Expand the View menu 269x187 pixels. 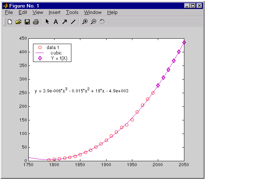coord(38,13)
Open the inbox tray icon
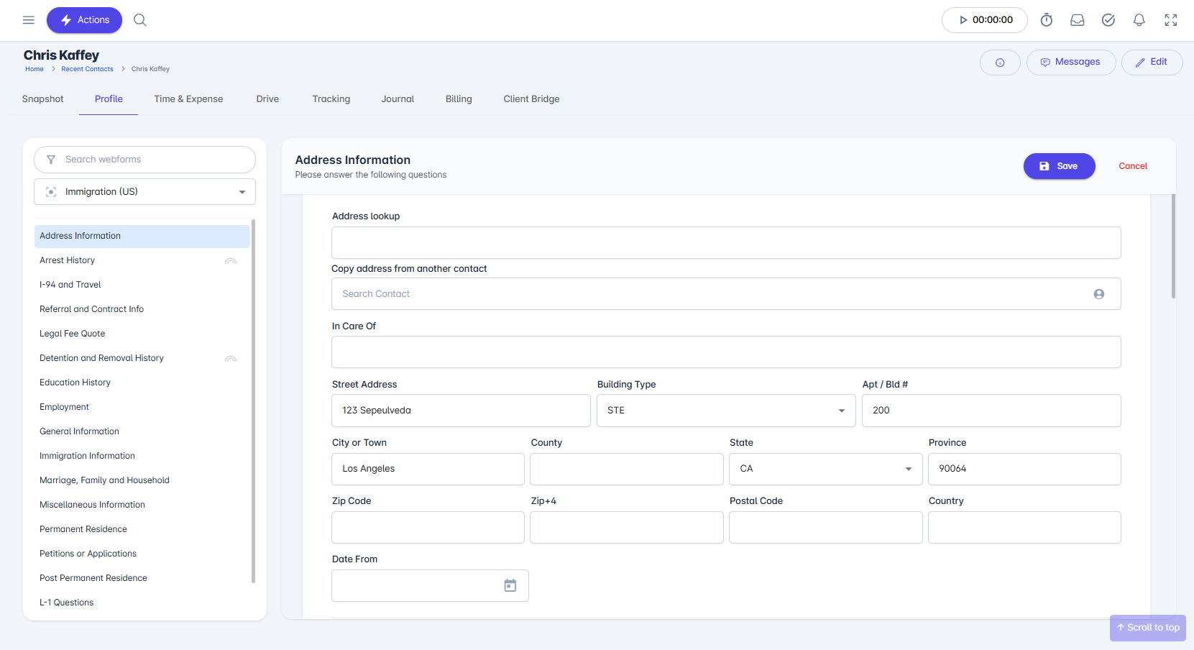The width and height of the screenshot is (1194, 650). coord(1077,20)
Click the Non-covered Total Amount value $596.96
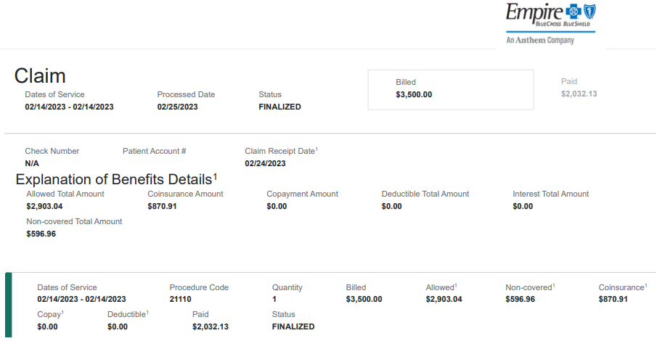The image size is (657, 341). (x=41, y=234)
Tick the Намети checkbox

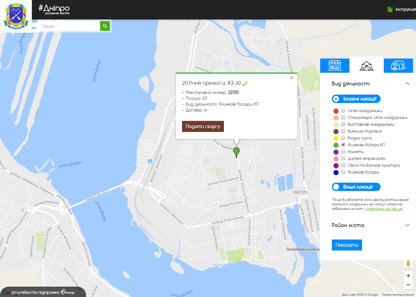(x=343, y=152)
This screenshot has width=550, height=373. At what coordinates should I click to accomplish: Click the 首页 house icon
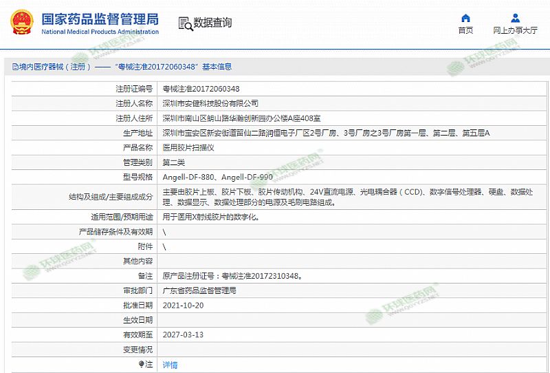coord(465,17)
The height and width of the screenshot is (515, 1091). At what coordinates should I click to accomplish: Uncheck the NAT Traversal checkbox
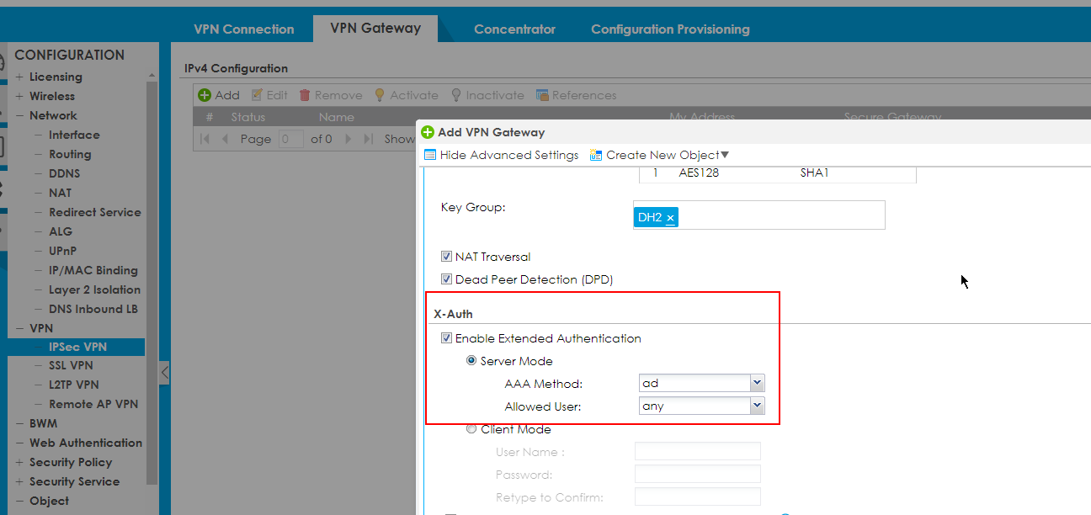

##############################

(EXERCISE INSTRUCTIONS): Please restate word for word the lines above, starting with the line that holds "Open the inbox tray icon" and ending with the final line of the records, while leaving out pictures.

(SOLUTION TO THIS PROBLEM):
Open the inbox tray icon
The width and height of the screenshot is (1194, 650). coord(1077,20)
Click the Non-covered Total Amount value $596.96
The image size is (657, 341). (x=41, y=234)
Tick the Намети checkbox

(x=343, y=152)
This screenshot has width=550, height=373. At what coordinates should I click to accomplish: Click the 首页 house icon
coord(465,17)
The height and width of the screenshot is (515, 1091). At what coordinates should I click to accomplish: Uncheck the NAT Traversal checkbox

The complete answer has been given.